What they found flies in the face of those negative stereotypes: According to the study’s results, labor markets show a “tightening” effect, driven by more abundant employment opportunities. In counties that legalized cannabis they saw a 0.7 percent decrease in unemployment rates. They also found a 4.5 percent increase in the overall number of employees, specifically in cannabis manufacturing and service jobs. That’s because the introduction of legal cannabis brought with it jobs at every link in the cannabis supply chain—from cultivation to retail and management.

“Given the lack of a reduction in labor force participation or wages, negative effects on labor supply are likely limited,” the study’s abstract reads. “The decrease in the unemployment rate, coupled with an increase in the number of employees, indicates that labor demand effects are likely to dominate.”

Essentially, the introduction of legal cannabis created more jobs (labor demand) and resulted in more employed individuals (labor supply), lowering unemployment rates. It was good for everyone overall—like a green tide rising, lifting all ships.

That’s at the county level, Chakraboorty cautions. Whether the same pattern holds true at the state or national level is a question that remains to be answered—and one Chakraborty hopes to explore in follow-up studies. The data he looked at was from 2011-2018 (after cannabis was first legalized in this state) and he thinks that more up-to-date data could provide different (more accurate) observations.

“The results will be, I think, smaller than before because there is competition coming along in this market right now,” he says. “So it will be a great [follow-up] study to see how different states and neighboring states [respond to] the legalization of cannabis.
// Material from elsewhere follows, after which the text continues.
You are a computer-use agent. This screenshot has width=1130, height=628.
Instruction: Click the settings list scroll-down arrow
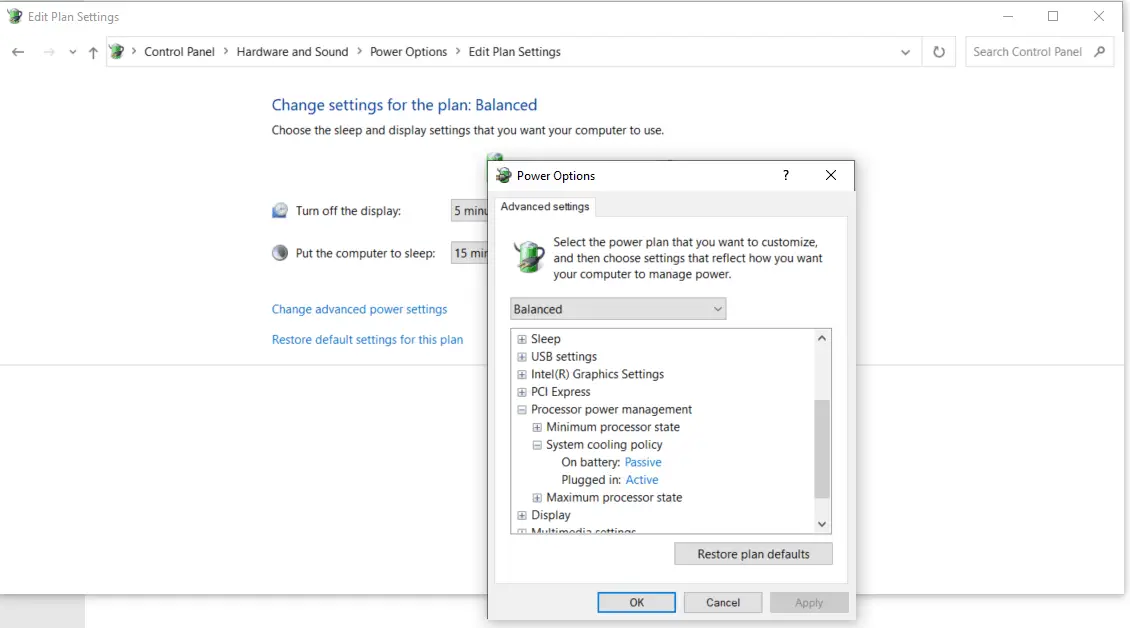[x=822, y=524]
How does that affect the [labor market] effects we’re looking at?”

Either way, Chakraborty says, this preliminary research is promising for cannabis legalization. Chakraborty contends that it’s important information for lawmakers interested in creating jobs and decreasing unemployment, and for voters who want greater prosperity in their community.

“[Policy makers] should know this before legalizing or not legalizing [cannabis],” Chakraborty says. “They should definitely look at the positive side that this new industry coming along is having.”